Stored dataset items:

###

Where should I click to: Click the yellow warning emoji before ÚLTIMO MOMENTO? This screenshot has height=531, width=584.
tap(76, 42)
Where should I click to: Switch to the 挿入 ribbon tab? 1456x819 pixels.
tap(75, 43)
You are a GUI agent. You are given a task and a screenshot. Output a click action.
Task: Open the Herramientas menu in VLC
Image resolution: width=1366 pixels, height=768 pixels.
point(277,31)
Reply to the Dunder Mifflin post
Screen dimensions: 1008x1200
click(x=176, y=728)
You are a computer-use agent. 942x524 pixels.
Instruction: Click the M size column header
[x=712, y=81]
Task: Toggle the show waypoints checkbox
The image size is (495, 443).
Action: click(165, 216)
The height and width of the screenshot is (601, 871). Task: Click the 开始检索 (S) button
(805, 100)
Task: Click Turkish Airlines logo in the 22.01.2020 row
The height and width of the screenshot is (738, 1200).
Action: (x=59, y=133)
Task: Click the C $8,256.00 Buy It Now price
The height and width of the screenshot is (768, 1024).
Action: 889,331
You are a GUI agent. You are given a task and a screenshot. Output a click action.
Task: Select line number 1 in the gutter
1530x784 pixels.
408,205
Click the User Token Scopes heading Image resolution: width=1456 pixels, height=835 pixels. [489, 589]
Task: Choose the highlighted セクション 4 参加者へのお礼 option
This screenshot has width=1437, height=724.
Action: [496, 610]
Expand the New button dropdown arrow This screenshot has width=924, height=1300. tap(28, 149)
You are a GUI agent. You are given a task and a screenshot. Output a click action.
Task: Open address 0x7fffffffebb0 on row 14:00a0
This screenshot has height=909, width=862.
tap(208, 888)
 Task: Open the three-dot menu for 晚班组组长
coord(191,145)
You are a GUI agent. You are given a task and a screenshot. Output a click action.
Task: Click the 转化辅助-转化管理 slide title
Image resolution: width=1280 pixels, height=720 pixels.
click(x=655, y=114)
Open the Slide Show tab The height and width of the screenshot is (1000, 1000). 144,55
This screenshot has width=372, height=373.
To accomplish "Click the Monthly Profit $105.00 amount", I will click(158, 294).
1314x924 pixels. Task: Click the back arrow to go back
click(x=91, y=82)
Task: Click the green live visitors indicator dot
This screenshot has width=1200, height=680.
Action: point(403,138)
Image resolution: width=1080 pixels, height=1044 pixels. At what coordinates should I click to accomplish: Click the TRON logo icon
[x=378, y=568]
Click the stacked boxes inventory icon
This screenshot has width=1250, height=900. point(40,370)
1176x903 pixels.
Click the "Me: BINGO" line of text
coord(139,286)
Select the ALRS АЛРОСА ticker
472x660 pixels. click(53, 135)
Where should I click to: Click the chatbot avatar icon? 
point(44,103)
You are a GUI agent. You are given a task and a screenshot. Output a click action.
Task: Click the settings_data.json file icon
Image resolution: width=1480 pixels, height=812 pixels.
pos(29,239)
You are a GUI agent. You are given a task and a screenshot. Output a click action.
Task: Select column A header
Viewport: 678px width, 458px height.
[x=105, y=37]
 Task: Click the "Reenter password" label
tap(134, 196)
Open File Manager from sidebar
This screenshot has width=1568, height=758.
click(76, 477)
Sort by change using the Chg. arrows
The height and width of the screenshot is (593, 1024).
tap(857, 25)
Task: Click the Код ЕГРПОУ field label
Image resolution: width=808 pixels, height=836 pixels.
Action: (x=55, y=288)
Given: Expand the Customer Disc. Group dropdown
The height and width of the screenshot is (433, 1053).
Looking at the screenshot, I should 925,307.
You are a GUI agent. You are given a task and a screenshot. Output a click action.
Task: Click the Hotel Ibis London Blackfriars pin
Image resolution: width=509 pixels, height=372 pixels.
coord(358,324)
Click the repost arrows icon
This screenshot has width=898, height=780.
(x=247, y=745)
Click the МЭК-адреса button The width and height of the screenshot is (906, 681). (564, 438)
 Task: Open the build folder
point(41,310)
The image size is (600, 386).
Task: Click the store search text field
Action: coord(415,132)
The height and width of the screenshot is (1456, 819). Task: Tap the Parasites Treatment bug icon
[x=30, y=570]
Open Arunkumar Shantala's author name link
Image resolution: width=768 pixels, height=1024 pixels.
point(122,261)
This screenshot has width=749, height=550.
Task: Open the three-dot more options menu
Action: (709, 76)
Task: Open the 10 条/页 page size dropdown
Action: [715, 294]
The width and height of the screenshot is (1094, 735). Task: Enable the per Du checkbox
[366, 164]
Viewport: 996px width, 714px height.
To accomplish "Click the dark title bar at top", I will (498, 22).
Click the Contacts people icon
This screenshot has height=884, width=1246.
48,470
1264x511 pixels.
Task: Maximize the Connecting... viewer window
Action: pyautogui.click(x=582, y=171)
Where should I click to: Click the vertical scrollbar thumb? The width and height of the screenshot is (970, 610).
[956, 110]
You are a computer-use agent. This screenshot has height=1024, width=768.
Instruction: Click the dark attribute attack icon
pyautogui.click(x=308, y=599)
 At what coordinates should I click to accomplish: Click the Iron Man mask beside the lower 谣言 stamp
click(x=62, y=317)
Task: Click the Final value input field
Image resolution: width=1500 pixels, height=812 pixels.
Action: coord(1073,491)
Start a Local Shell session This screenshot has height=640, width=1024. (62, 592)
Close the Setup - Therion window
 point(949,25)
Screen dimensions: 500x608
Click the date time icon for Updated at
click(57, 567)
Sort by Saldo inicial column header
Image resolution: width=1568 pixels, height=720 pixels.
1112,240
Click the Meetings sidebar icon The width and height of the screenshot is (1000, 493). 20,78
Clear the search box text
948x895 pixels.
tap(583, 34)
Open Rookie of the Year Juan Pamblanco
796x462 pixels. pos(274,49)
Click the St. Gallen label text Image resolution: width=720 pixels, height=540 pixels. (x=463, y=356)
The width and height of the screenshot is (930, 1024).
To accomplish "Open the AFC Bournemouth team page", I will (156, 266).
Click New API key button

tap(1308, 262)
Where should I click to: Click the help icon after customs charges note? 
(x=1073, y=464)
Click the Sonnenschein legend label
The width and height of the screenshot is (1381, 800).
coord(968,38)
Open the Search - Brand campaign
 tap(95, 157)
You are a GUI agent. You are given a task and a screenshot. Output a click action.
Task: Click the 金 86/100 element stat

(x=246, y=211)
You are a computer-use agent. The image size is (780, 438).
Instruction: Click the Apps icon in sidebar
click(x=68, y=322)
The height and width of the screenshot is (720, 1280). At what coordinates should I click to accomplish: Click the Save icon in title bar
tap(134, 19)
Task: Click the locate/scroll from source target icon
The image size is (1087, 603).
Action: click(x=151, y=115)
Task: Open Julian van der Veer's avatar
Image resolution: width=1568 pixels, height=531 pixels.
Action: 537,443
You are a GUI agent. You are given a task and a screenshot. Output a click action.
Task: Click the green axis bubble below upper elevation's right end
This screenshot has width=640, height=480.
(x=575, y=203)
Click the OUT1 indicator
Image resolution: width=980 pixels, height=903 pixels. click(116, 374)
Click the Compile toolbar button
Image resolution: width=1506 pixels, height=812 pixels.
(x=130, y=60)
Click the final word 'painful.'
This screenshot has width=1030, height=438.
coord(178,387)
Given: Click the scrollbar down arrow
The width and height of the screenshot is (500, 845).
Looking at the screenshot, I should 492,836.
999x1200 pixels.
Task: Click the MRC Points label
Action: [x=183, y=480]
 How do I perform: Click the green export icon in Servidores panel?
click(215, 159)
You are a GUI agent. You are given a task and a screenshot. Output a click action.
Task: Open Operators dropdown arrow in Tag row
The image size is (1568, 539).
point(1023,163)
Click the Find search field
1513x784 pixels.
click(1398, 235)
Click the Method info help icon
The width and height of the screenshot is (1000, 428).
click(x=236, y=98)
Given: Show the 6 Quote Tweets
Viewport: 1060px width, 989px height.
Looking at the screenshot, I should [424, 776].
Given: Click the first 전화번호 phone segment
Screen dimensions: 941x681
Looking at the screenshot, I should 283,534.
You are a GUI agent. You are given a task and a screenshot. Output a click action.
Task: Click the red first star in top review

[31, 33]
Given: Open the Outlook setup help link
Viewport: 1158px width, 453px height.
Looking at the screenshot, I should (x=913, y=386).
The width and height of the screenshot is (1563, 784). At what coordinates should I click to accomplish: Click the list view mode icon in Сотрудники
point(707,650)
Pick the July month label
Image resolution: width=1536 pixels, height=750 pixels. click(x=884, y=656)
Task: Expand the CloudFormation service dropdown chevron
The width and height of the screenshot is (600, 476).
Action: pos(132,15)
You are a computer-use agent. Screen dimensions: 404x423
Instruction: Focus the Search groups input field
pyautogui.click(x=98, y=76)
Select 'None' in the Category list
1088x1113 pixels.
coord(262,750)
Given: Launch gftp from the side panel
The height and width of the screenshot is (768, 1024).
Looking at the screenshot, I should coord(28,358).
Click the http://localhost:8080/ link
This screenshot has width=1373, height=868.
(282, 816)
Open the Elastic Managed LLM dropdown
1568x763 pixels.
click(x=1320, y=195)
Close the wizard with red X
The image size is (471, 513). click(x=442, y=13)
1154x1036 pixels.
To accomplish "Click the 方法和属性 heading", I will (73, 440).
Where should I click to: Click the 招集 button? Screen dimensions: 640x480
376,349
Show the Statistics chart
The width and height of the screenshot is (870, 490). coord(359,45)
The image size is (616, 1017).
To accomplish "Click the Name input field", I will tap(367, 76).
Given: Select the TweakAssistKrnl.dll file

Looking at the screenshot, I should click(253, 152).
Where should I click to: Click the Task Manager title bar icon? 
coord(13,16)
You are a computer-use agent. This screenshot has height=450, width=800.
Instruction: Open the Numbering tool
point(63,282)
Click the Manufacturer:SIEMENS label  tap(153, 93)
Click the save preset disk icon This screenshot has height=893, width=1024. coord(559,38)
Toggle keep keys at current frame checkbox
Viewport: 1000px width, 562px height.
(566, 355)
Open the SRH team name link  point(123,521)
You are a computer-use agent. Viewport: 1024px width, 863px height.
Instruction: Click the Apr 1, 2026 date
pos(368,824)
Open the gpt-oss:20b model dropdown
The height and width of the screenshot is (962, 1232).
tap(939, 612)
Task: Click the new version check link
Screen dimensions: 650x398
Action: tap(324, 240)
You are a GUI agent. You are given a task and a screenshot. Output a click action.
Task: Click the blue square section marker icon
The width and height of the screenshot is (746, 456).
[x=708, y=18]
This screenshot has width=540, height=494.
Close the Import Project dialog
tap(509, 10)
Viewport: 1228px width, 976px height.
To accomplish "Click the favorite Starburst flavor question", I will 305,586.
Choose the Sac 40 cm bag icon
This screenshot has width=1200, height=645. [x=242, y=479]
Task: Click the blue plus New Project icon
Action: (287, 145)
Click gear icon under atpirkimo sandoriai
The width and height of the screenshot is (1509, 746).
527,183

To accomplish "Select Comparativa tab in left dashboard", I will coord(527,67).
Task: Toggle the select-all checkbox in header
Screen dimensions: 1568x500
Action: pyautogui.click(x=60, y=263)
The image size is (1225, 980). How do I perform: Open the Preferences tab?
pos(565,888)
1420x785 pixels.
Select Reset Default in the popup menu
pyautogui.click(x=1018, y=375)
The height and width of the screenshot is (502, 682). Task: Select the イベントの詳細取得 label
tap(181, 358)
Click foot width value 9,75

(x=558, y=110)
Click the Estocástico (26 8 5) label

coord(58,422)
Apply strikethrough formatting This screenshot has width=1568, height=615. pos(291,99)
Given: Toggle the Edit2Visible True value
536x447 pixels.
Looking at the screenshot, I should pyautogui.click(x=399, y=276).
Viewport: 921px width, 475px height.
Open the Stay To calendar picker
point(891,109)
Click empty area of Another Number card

###

▶ [WORK REQUEST]
Retype the entries above exactly, but only from the line containing "The width and height of the screenshot is (500, 845)." through the line containing "Click the Find search field", both included.

▶ [OUTPUT OF THE EXERCISE]
The width and height of the screenshot is (500, 845).
Looking at the screenshot, I should 492,836.
999x1200 pixels.
Task: Click the MRC Points label
Action: [x=183, y=480]
 How do I perform: Click the green export icon in Servidores panel?
click(215, 159)
You are a GUI agent. You are given a task and a screenshot. Output a click action.
Task: Open Operators dropdown arrow in Tag row
The image size is (1568, 539).
point(1023,163)
Click the Find search field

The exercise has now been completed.